Point of View: the position of the narrator in relation to the story. - Narrator: the one who tells the story.
- Narration: story.
- First-person narrator: the narrator is a character within the story, who tells the story through
the first person (“I”). The narrator may or may not be the protagonist. - Second-person narrator: very rare. The narrator addresses the reader as “you.”
- Third-person narrator: every character is referred to by the narrator as “he”, “she”, “it”, or
“they”, but never as “I” or “we” (first-person), or “you” (second-person). The narrator is an
unspecified entity or an uninvolved person, not a character within the story. - Omniscient narrator: all-knowing third-person narrator who sees into the minds of all
characters. - Limited omniscient narrator: third-person narrator who sees into the mind of a single character.

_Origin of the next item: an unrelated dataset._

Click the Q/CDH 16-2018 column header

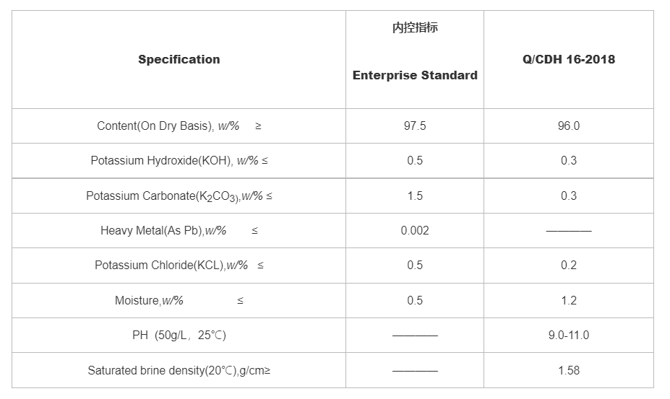point(568,59)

- Objective narrator: describes events only from the outside—gives no character’s inner thoughts.
- Naïve observer: narrator who fails to understand all the implications of the story.
- Stream of consciousness: a narrative mode that seeks to portray a character’s point of view by
giving the written equivalent of the character’s thought processes. - Interior monologue: the presentation of a character’s thoughts in an ordered manner.
- Dialogue: the conversation between characters.
Literary Devices: Literary terms not specific to fiction, but often applicable.
- Theme: central or dominant idea; broad message or moral of the story.
- Imagery: language that appeals to the senses: sight, sound, taste, smell, and touch.
- Metaphor: implicit comparison between two unlike things (“Achilles is a lion.”).
- Simile: explicit comparison between two unlike things using “like” or “as” (“Achilles is like a
lion.”) - Allegory: in narrative, allegory involves a continuous parallel between two or more levels of
meaning in a story, so that its persons and events correspond to their equivalents in a system of
ideas or a chain of events external to the tale. - Tone: details, characters, events, situations, and words that lead us to infer the author’s attitude
towards the subject of the narrative. - Style: a narrative’s individual characteristics: how it uses language, images, sentence structures,
patterns of sound. - Irony: wherever there is a discrepancy between what is said and what is meant. Verbal irony is
saying one thing but meaning something completely different. Situational irony involves a
contradiction between what the reader expects to happen and what does happen. Dramatic
irony occurs when the reader knows something that a character or characters do not know. - Allusion: reference to other literary or cultural texts.